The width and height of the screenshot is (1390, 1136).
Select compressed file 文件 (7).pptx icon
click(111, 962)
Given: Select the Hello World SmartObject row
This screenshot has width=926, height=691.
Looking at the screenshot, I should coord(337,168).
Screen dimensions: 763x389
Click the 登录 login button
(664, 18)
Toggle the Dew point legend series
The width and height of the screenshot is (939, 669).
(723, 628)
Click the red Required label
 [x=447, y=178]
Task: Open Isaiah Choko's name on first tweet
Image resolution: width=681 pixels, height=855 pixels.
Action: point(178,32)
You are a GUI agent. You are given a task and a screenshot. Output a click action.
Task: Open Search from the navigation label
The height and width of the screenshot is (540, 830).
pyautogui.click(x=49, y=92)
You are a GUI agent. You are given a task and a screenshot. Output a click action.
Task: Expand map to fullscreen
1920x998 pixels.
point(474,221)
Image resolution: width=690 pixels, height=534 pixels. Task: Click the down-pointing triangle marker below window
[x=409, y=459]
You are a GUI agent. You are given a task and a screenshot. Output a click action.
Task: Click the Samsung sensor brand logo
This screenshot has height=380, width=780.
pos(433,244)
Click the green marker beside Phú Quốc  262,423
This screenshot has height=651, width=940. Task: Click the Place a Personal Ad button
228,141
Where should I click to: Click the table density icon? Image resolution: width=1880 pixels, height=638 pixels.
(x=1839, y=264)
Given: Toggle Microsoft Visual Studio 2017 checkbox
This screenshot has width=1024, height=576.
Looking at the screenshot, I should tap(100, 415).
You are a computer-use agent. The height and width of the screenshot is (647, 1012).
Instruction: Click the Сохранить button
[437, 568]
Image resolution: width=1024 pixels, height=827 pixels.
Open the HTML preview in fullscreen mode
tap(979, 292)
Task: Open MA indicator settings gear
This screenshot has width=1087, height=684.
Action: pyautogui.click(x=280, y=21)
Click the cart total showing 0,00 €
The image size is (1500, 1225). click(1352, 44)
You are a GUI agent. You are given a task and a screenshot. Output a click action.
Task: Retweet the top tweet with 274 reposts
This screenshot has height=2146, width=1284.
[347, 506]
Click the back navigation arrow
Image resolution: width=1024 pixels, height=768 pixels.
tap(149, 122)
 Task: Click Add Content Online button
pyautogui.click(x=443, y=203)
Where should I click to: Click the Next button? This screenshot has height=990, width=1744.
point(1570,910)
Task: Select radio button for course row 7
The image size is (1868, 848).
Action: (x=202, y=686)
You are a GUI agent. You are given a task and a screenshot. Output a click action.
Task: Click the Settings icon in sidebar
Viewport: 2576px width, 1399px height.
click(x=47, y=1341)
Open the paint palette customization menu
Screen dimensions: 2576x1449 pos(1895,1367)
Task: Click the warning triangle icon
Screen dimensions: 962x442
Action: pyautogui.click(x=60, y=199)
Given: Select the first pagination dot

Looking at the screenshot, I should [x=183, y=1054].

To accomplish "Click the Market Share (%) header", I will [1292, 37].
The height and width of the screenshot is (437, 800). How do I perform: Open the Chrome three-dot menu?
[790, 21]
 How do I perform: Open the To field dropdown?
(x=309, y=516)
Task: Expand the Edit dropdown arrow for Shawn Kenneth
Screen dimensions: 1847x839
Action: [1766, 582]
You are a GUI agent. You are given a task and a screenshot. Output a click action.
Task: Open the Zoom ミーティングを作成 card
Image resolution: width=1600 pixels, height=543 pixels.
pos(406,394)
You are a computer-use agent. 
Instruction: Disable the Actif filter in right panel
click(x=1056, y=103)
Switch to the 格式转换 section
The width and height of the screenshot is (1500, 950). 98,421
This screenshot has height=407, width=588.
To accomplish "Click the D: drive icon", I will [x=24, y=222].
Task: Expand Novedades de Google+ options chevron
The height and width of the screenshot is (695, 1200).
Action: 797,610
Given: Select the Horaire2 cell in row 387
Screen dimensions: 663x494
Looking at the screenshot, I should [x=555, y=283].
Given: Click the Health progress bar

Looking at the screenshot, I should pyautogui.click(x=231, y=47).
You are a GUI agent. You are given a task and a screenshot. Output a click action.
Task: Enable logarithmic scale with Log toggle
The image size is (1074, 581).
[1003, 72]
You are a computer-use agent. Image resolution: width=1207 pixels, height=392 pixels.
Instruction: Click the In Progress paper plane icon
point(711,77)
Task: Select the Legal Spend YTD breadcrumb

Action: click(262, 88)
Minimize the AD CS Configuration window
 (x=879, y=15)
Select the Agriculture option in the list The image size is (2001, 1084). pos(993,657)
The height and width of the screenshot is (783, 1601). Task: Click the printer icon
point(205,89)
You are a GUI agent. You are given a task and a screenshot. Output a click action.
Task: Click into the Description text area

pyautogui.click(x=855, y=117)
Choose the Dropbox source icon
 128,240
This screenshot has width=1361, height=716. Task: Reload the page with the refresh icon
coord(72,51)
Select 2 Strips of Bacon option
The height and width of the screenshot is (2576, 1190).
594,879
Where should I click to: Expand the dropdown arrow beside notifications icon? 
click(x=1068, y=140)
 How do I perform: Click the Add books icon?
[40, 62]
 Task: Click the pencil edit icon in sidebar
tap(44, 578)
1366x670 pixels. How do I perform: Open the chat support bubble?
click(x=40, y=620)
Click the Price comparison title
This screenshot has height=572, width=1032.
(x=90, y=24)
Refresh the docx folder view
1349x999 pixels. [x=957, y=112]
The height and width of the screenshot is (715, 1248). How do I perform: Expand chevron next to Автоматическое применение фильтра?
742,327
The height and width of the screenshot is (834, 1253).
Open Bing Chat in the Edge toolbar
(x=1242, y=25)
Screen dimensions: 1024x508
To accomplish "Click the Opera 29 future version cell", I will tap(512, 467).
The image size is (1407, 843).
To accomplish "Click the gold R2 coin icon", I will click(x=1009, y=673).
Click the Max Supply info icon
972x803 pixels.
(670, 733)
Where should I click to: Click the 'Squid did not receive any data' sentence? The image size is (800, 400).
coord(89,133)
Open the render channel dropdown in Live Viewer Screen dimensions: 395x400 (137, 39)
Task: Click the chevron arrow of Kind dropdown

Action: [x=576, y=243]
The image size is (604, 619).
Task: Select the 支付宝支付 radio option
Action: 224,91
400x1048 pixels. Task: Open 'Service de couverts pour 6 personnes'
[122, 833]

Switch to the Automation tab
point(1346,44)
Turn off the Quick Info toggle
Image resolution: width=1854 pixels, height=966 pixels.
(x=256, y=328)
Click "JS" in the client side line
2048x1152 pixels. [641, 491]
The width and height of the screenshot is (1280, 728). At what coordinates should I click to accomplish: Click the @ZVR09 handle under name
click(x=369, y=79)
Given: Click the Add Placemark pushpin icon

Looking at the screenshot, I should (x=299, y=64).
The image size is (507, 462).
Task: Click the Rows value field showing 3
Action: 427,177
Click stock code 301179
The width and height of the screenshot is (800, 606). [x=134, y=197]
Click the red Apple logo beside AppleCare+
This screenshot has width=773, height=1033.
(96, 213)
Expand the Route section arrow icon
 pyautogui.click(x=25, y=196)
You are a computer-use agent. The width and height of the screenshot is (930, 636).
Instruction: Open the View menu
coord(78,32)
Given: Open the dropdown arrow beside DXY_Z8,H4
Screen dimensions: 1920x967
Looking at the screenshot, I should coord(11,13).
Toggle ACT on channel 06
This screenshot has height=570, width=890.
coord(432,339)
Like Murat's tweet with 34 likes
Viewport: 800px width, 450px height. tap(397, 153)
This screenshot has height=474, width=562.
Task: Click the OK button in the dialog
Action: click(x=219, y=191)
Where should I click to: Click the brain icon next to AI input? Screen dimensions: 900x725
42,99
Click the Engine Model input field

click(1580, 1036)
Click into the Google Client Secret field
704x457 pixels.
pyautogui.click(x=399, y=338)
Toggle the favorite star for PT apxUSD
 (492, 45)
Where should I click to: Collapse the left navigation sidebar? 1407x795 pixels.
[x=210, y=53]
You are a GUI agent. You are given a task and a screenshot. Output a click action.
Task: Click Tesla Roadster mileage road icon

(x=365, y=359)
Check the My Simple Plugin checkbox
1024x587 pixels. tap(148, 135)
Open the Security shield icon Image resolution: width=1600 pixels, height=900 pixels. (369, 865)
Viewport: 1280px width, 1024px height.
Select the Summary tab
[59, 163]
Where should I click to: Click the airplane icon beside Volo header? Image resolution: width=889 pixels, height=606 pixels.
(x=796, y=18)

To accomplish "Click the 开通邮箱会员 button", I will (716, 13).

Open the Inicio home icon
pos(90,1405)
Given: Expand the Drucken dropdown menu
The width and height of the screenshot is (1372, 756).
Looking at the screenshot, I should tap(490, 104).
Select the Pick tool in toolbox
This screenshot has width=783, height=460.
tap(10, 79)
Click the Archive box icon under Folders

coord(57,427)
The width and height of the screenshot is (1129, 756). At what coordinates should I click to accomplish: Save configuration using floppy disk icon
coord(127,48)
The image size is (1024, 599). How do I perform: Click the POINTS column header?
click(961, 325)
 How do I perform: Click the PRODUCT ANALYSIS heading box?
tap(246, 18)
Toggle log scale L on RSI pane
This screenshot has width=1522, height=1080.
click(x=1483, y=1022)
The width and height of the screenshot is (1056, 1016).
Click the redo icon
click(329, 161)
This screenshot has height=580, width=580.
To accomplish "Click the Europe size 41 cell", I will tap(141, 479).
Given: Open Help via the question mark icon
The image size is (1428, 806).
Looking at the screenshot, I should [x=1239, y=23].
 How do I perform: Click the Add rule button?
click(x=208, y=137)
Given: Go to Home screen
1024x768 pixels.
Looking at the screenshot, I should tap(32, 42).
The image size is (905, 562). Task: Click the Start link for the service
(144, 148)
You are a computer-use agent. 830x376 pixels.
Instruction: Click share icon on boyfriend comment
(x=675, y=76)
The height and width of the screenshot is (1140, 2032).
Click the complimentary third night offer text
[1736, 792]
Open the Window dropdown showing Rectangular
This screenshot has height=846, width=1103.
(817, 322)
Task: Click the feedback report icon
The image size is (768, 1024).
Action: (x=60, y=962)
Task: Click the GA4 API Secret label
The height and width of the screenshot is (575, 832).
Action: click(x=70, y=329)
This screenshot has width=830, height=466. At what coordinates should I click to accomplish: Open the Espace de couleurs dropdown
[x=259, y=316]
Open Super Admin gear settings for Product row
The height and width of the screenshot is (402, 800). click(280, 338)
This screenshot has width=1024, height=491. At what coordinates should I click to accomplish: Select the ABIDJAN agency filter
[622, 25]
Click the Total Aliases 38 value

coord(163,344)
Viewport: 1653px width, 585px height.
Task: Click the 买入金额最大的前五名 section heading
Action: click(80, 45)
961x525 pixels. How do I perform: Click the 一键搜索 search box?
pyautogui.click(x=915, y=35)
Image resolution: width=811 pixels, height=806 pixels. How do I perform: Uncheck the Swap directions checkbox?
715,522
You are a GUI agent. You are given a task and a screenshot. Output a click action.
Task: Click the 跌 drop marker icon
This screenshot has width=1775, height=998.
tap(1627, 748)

-*-

**EXERCISE DETAILS**
Print, unaltered, every line from the beginning of the material down to the line with "Toggle the Dew point legend series".

**YOUR SOLUTION**
The width and height of the screenshot is (1390, 1136).
Select compressed file 文件 (7).pptx icon
click(111, 962)
Given: Select the Hello World SmartObject row
This screenshot has width=926, height=691.
Looking at the screenshot, I should coord(337,168).
Screen dimensions: 763x389
Click the 登录 login button
(664, 18)
Toggle the Dew point legend series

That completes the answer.